§ Pixel coordinate grounding data
────────────────

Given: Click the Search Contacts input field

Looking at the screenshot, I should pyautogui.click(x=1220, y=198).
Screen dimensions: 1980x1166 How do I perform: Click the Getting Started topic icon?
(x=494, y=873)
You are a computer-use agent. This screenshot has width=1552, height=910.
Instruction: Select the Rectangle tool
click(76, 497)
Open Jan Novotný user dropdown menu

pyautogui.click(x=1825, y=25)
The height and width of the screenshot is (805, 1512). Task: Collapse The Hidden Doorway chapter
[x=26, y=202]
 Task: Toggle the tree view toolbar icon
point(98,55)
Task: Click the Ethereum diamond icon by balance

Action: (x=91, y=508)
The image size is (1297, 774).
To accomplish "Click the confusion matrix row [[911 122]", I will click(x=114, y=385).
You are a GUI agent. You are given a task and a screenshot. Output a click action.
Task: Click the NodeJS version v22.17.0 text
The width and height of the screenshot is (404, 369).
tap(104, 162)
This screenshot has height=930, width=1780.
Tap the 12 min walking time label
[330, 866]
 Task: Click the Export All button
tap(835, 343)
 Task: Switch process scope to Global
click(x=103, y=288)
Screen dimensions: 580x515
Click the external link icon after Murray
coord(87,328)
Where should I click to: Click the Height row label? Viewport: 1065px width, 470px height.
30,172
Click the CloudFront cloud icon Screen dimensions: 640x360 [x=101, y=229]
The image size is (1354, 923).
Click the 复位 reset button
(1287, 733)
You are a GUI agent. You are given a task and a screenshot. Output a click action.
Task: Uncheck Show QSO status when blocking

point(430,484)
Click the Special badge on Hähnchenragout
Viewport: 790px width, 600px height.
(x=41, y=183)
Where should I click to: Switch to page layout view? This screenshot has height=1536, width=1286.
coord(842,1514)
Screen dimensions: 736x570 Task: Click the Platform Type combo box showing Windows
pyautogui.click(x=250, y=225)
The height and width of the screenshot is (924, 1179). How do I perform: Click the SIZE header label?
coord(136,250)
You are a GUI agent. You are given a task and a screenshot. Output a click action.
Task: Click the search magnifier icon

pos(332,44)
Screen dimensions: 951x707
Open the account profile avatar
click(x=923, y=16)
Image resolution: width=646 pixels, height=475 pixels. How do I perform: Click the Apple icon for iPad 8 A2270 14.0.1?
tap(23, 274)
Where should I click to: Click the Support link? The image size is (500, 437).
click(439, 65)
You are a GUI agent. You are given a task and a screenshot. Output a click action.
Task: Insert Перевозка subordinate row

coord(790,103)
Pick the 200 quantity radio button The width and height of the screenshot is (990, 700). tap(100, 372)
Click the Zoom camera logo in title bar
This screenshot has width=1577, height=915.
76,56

────────────────

§ Work task
Once the line with "Where should I click to: Switch" is found, transcribe it and each line after it through the final line of the entries, exactly and only.

§ Task response
Where should I click to: Switch to page layout view? This screenshot has height=1536, width=1286.
coord(842,1514)
Screen dimensions: 736x570 Task: Click the Platform Type combo box showing Windows
pyautogui.click(x=250, y=225)
The height and width of the screenshot is (924, 1179). How do I perform: Click the SIZE header label?
coord(136,250)
You are a GUI agent. You are given a task and a screenshot. Output a click action.
Task: Click the search magnifier icon

pos(332,44)
Screen dimensions: 951x707
Open the account profile avatar
click(x=923, y=16)
Image resolution: width=646 pixels, height=475 pixels. How do I perform: Click the Apple icon for iPad 8 A2270 14.0.1?
tap(23, 274)
Where should I click to: Click the Support link? The image size is (500, 437).
click(439, 65)
You are a GUI agent. You are given a task and a screenshot. Output a click action.
Task: Insert Перевозка subordinate row

coord(790,103)
Pick the 200 quantity radio button The width and height of the screenshot is (990, 700). tap(100, 372)
Click the Zoom camera logo in title bar
This screenshot has width=1577, height=915.
76,56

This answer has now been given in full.